創作雑感

ここ数年の創作について

 どうしたらいいんだろうな、というのが本音。


 「一無所有――異世界中華街動乱――(原題:もたざるもの)」を書き始めたのは四年前だった。

 当時はうつがひどく、自分のやれることをやってから死のう、ぐらいに考えていた。

 想像を絶するほど凄まじい顎関節症の痛み、末期がんで死にかけの父と認知症で自力で生活できなくなった祖父母の介護、あらゆる出来事が私を殺しに来る勢いで襲い掛かり、真剣に近所の公園にある桜の木で首を吊るかで悩んでいた。

 そんな中で小説を書くのは現実逃避でしかなかったが、まあ多少生きる支えにはなった。

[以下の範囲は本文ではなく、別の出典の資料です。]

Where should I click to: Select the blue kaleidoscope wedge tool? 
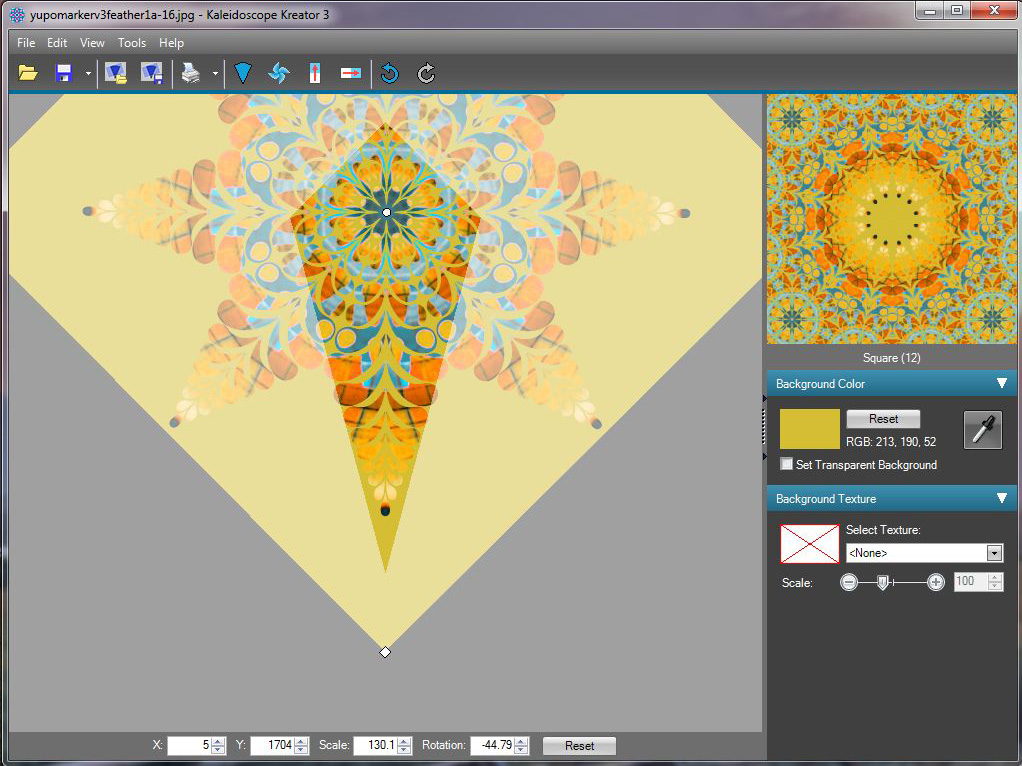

 そもそも私は世界観設定を作るのが好きなだけで、あまり完結させる気もなかった。

 異世界に中国人が増えすぎて中華街誕生なんて面白くね、ぐらいなノリで作り始めたが、実際に東南アジアとかの中華街の歴史やら何やらを色々調べてみると奥が深く、短期間ちょろっと調べた程度ではどうにもならないところも多かった。


 あれから更に色々あった。

 父の祖父母への暴力を見せつけられる毎日に疲れ、実家から逃げ出した私はかなり長期にわたり住所不定無職ホームレスだった。摂食障害(?)で体重は激減、いよいよ本格的に精神が崩壊して友人たちにも多大な迷惑をかけ、バイトや日雇いで働いてもすぐに辞めるのを繰り返し、このままではいけないと思って精神病院に入院しようとしたが家族に止められた(私が精神病であることが認められなかったらしい)。二十七、八歳の頃は本を読むことはおろか職場の人の名前を覚えることもできず、日常生活を送るのですらかなり困難なレベルだった。

 そんなわけで当然しばらくの間執筆不能に陥った。全ては頓挫したかに思われた。

 

 父の死後しばらく経ってから「もたざるもの」の続きを書こうと思って書いてみたが、心身共に疲れ切っていたせいでやはりうまくいかず悩んでいた。そんなときふと「架空の方言とそれが話される県を作ってみたら面白いのでは」と思い立ち、気晴らしのつもりで「レモン味のラムネ」を書き始めた。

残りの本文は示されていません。